[Document text]:
## Begin
NLB is a reference implementation of an AFU compatible with the *Intel Acceleration Stack for Intel Xeon*<sup>®</sup> *CPU with FPGAs Core Cache Interface (CCI-P) Reference Manual.* NLB's primary function is to validate host connectivity using different memory access patterns. NLB also measures bandwidth and read/write latency.

#### **Related Information**

Acceleration Stack for Intel Xeon CPU with FPGAs Core Cache Interface (CCI-P) Reference Manual

### 2.3. Native Loopback Control and Status Register Descriptions

| Byte Address<br>(OPAE) | Word<br>Address<br>(CCI-P) | Access | Name                  | Width | Description                                                                                                                          |
|------------------------|----------------------------|--------|-----------------------|-------|--------------------------------------------------------------------------------------------------------------------------------------|
| 0x0000                 | 0x0000                     | RO     | DFH                   | 64    | AF Device Feature Header.                                                                                                            |
| 0x0008                 | 0x0002                     | RO     | AFU_ID_L              | 64    | AF ID low.                                                                                                                           |
| 0x0010                 | 0x0004                     | RO     | AFU_ID_H              | 64    | AF ID high.                                                                                                                          |
| 0x0018                 | 0x0006                     | Rsvd   | CSR_DFH_RSVD0         | 64    | Mandatory Reserved 0.                                                                                                                |
| 0x0020                 | 0x0008                     | RO     | CSR_DFH_RSVD1         | 64    | Mandatory Reserved 1.                                                                                                                |
| 0x0100                 | 0x0040                     | RW     | CSR_SCRATCHPAD0       | 64    | Scratchpad register 0.                                                                                                               |
| 0x0108                 | 0x0042                     | RW     | CSR_SCRATCHPAD1       | 64    | Scratchpad register 2.                                                                                                               |
| 0x0110                 | 0x0044                     | RW     | CSR_AFU_DSM_BASE<br>L | 32    | Lower 32-bits of AF DSM base address. The<br>lower 6 bits are 4x00 because the address<br>is aligned to the 64-byte cache line size. |
| 0x0114                 | 0x0045                     | RW     | CSR_AFU_DSM_BASE<br>H | 32    | Upper 32-bits of AF DSM base address.                                                                                                |
| 0x0120                 | 0x0048                     | RW     | CSR_SRC_ADDR          | 64    | Start physical address for source buffer. All read requests target this region.                                                      |
| 0x0128                 | 0x004A                     | RW     | CSR_DST_ADDR          | 64    | Start physical address for destination buffe<br>All write requests target this region                                                |
| 0x0130                 | 0x004C                     | RW     | CSR_NUM_LINES         | 32    | Number of cache lines.                                                                                                               |
| 0x0138                 | 0x004E                     | RW     | CSR_CTL               | 32    | Controls test flow, start, stop, force completion.                                                                                   |
| 0x0140                 | 0x0050                     | RW     | CSR_CFG               | 32    | Configures test parameters.                                                                                                          |
| 0x0148                 | 0x0052                     | RW     | CSR_INACT_THRESH      | 32    | Inactivity threshold limit.                                                                                                          |
|                        |                            |        |                       |       | continued                                                                                                                            |

 Table 4.
## End
[Challenges]:
1. Tell whether each statement agrees with the Native Loopback text, giving yes or no and quoting the words that decide it: (a) NLB measures bandwidth and read/write latency. (b) All read requests target the destination buffer region. (c) CSR_CTL can stop a test.
2. Copy the Native Loopback text word for word, from "NLB is a reference" up to and including "and read/write latency.".
The material has nothing to do with the Native Loopback text.

[Information provided]:
## Begin
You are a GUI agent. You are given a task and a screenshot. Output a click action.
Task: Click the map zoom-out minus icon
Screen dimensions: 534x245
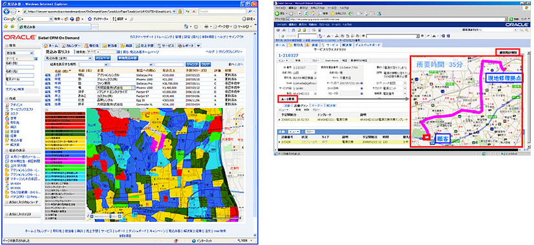pyautogui.click(x=92, y=217)
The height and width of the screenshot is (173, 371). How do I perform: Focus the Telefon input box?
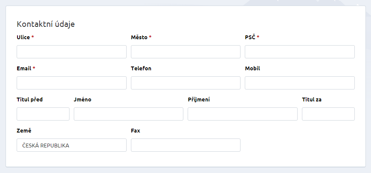pos(186,83)
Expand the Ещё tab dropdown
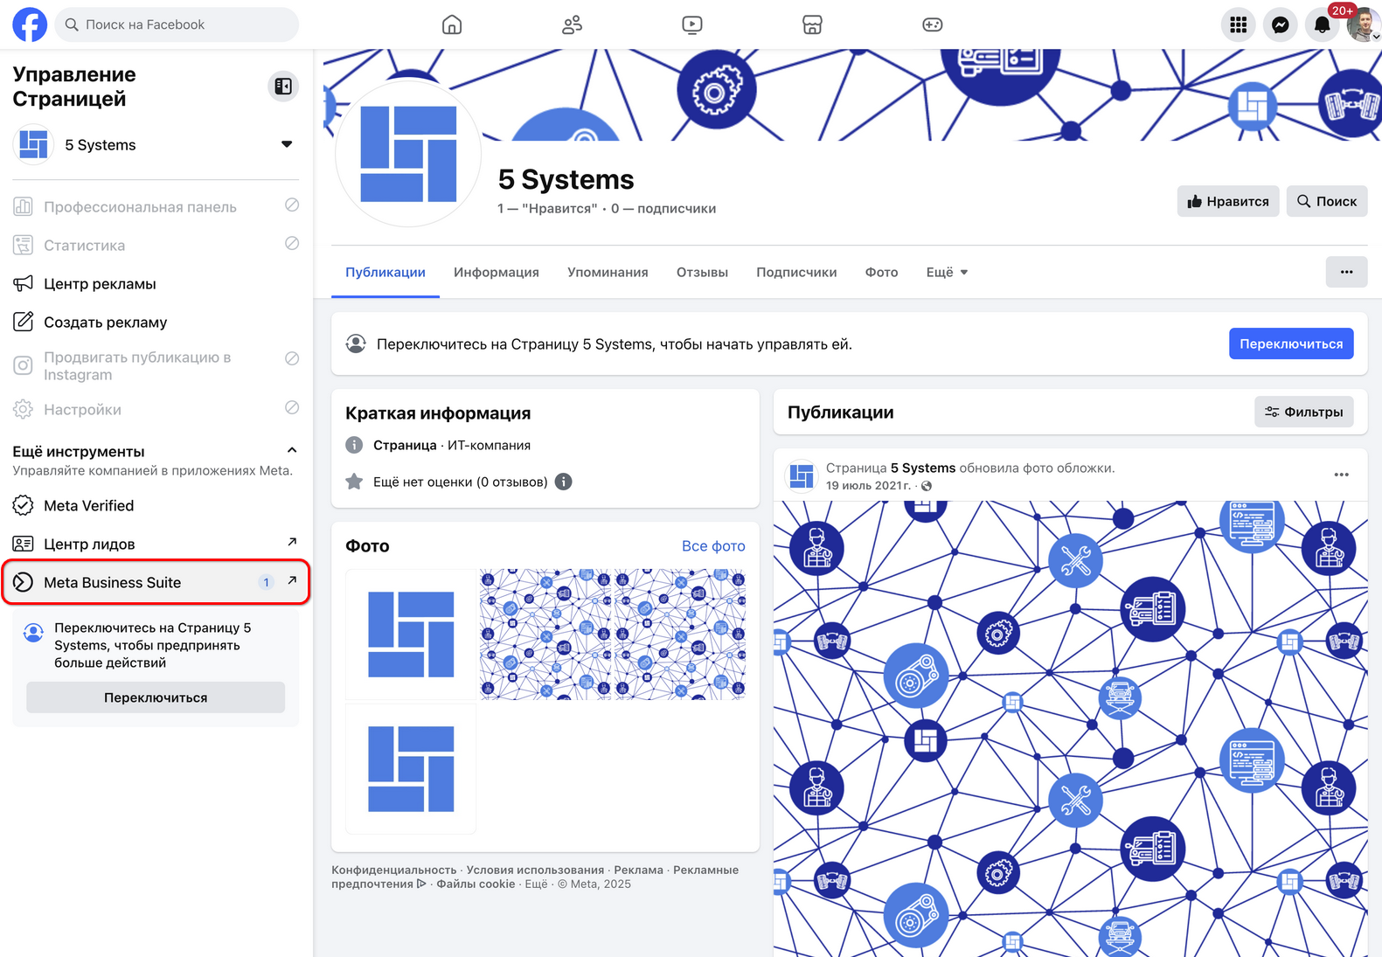Screen dimensions: 1382x957 click(947, 273)
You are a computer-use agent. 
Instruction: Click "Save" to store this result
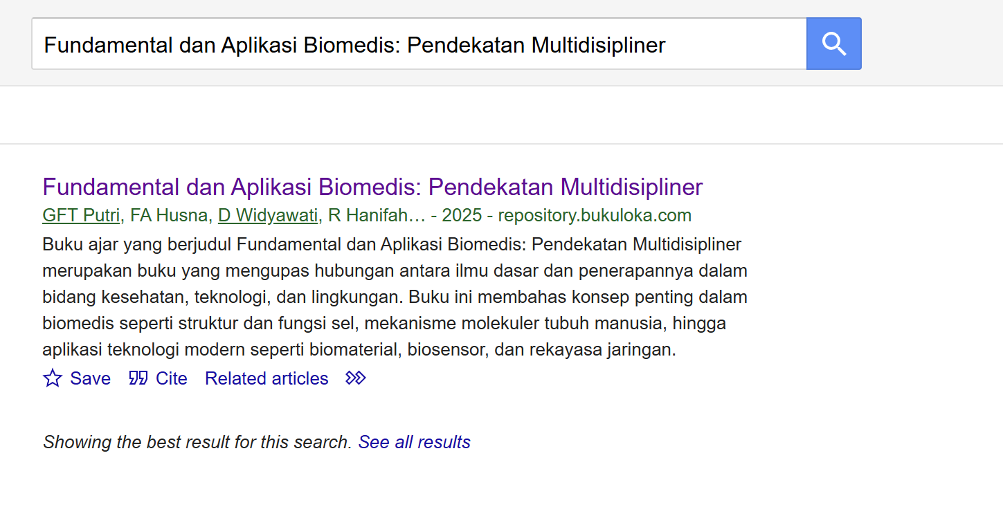(x=90, y=378)
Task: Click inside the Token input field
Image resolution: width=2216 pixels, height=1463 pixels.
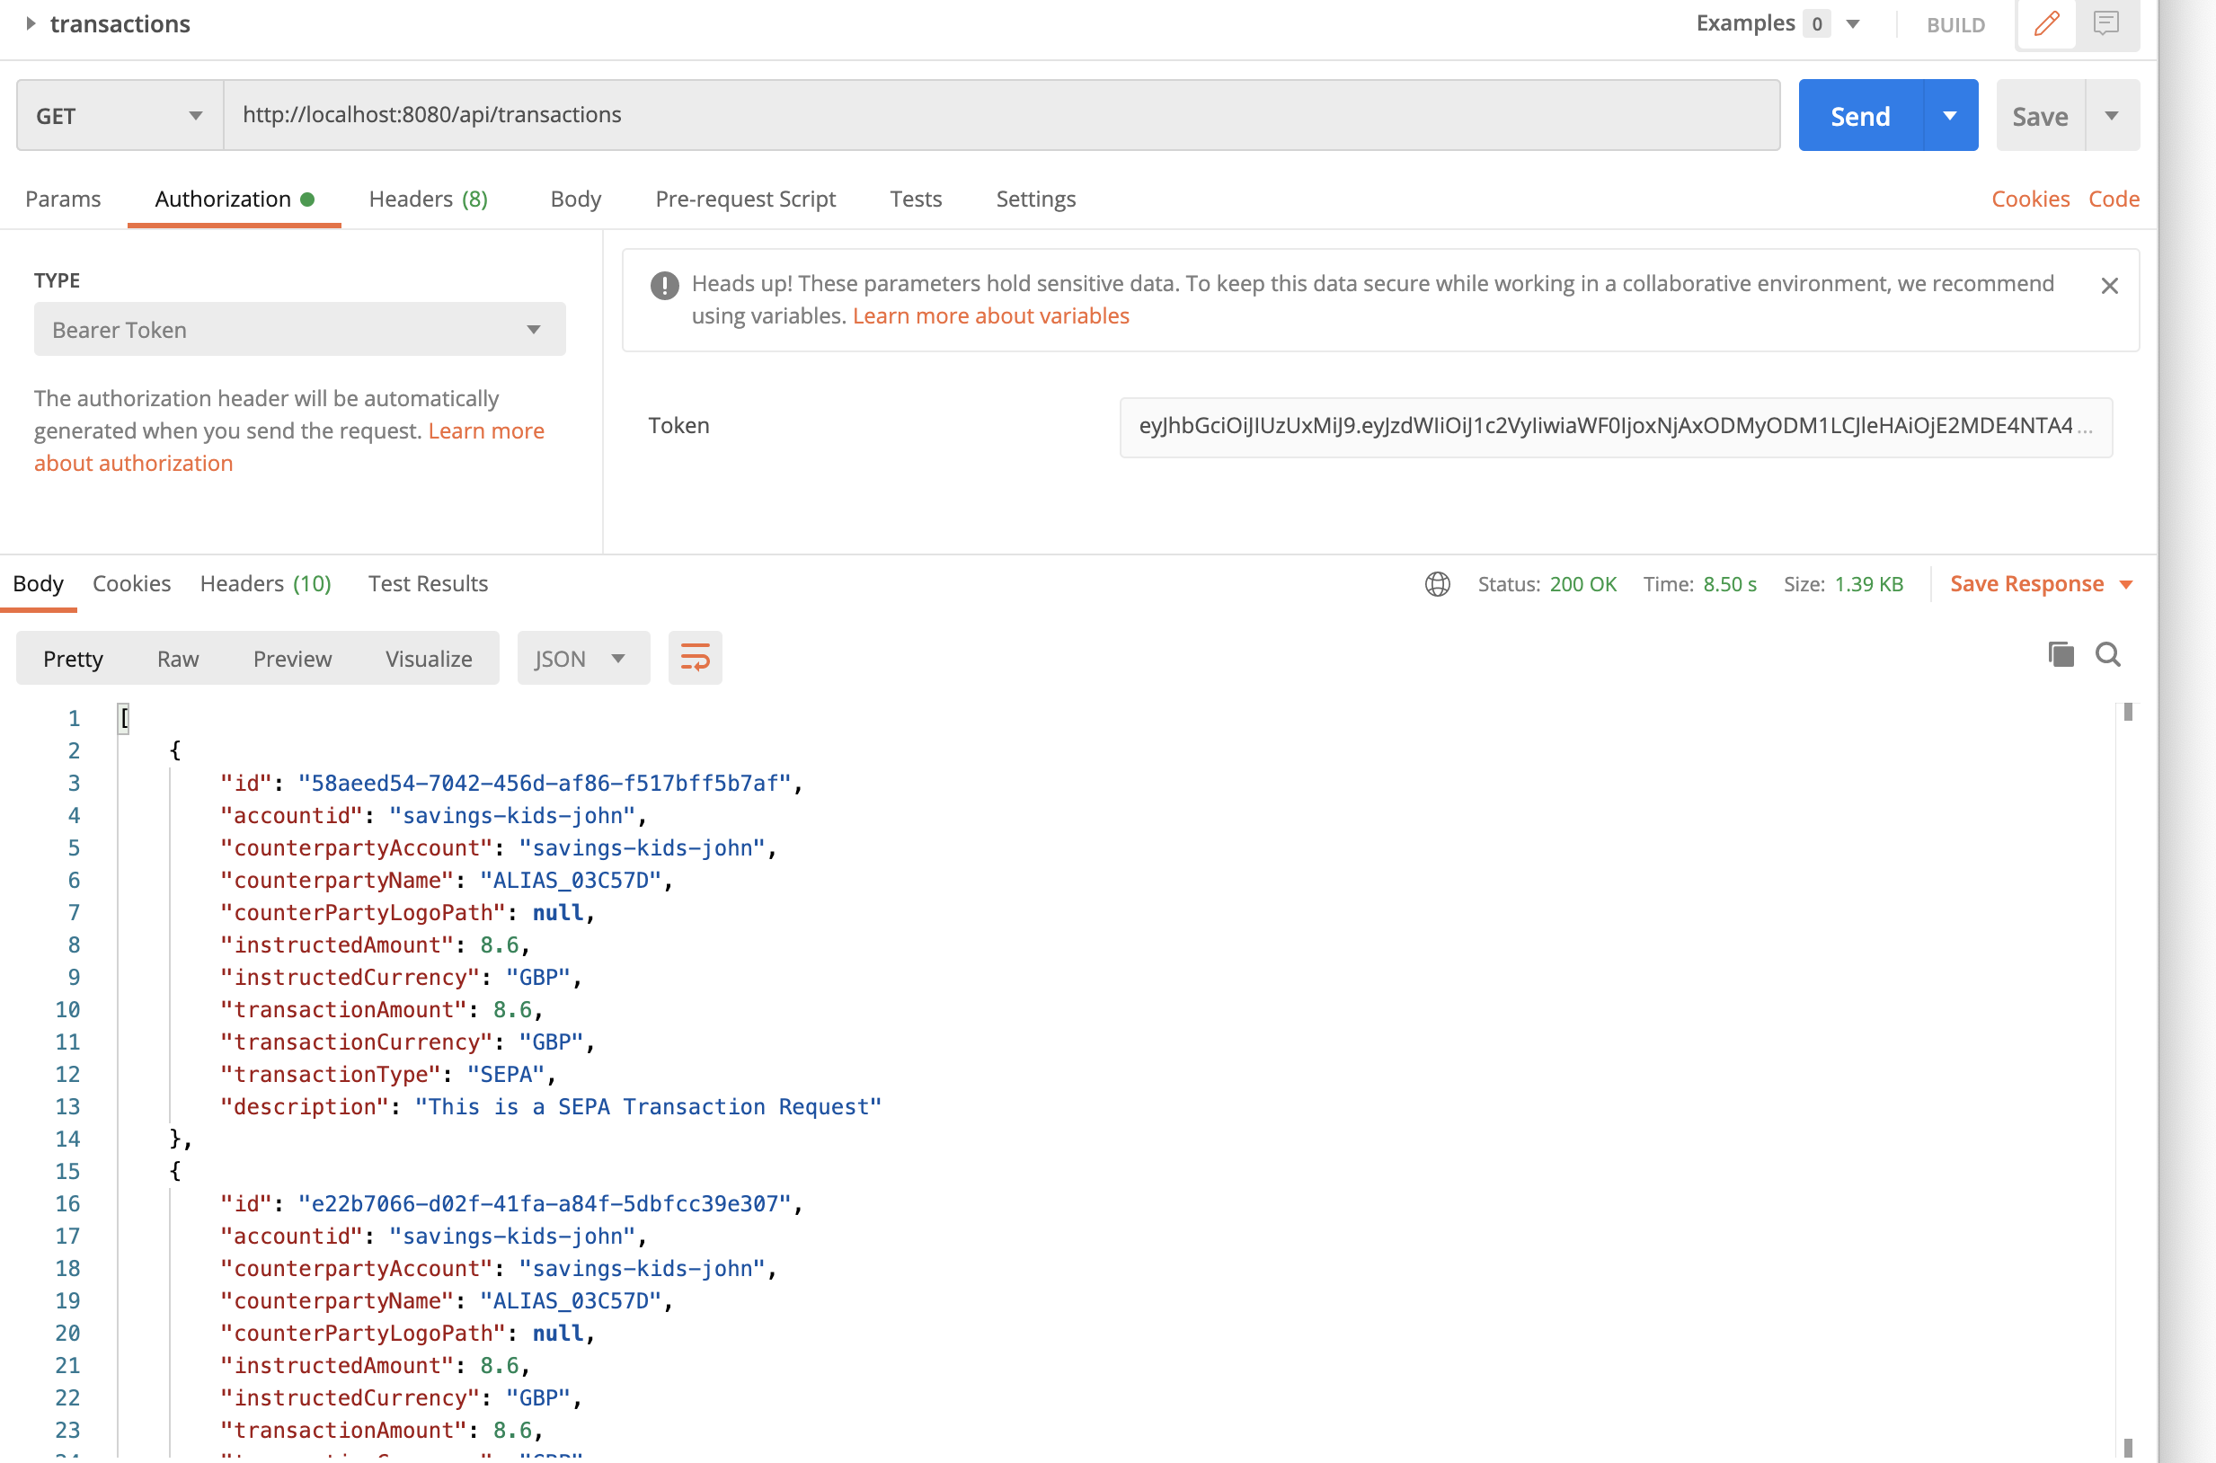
## End
[Per-task outputs]:
1.
(a) Yes: "NLB also measures bandwidth and read/write latency."
(b) No: "Start physical address for source buffer. All read requests target this region."
(c) Yes: "Controls test flow, start, stop, force completion."

2.
NLB is a reference implementation of an AFU compatible with the *Intel Acceleration Stack for Intel Xeon*<sup>®</sup> *CPU with FPGAs Core Cache Interface (CCI-P) Reference Manual.* NLB's primary function is to validate host connectivity using different memory access patterns. NLB also measures bandwidth and read/write latency.